## Excerpt provided
Advertising Digital Publishing
3 mins read

A bad advertising experience is bad publishing strategy

Getting your Trinity Audio player ready...

We have all visited websites where the advertising looks decidedly suspicious – promising miracles cures or unbelievable investment offers. Chasing ad dollars might appear to make financial sense in the short term, but as a recent report in Digital Content Next says, when a publisher’s only objective is making money, they are setting themselves up for failure.

Takeaways

  • Writing on DCN, Tobias Silber of ad-tech firm GeoEdge says that ‘clickbait creative’ degrades the user experience of online audiences. And with 85% of advertising served through programmatic channels, research from his firm shows 56% of publishers are regularly faced with the problem of clickbait ads appearing on their sites.
  • Silber describes clickbait advertising as promotional content engineered to manipulate audiences to click using sensationalist text or imagery. Research from GeoEdge suggests that poor ad quality degraded user experience on over 75% of publishers’ sites; 66% reported bad ads impacted their bottom line.
  • He believes clickbait campaigns can lead users to ‘write off’ brands. But even where audiences don’t abandon a brand completely, clickbait can damage traffic metrics. Poor metrics will in turn discourage quality advertisers from buying inventory, forcing CPMs down over time and reducing overall revenue.

## Raw data
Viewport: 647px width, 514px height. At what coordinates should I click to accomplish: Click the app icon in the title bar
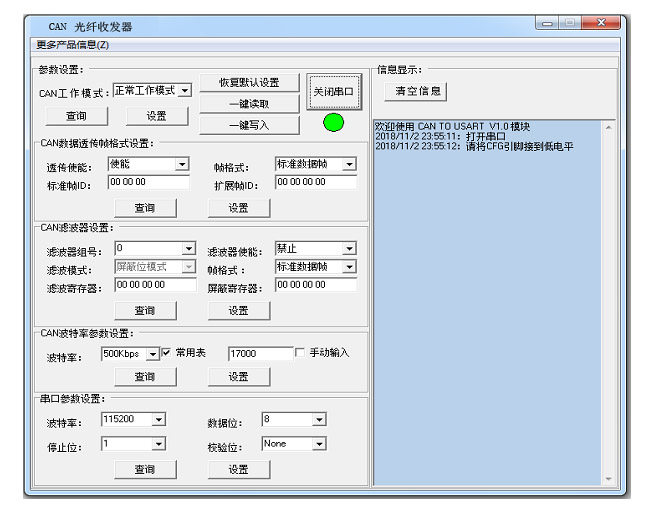[36, 26]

## The exercise
Decide whether each statement agrees with the article on clickbait advertising above, and support each verdict with the deciding words quoted from it: (a) GeoEdge research found that 56% of publishers regularly see clickbait ads on their sites; (b) 75% of advertising is served through programmatic channels; (c) poor traffic metrics draw quality advertisers toward buying more inventory.

## Full response
(a) Yes: "research from his firm shows 56% of publishers are regularly faced with the problem of clickbait ads appearing on their sites"
(b) No: "with 85% of advertising served through programmatic channels"
(c) No: "Poor metrics will in turn discourage quality advertisers from buying inventory"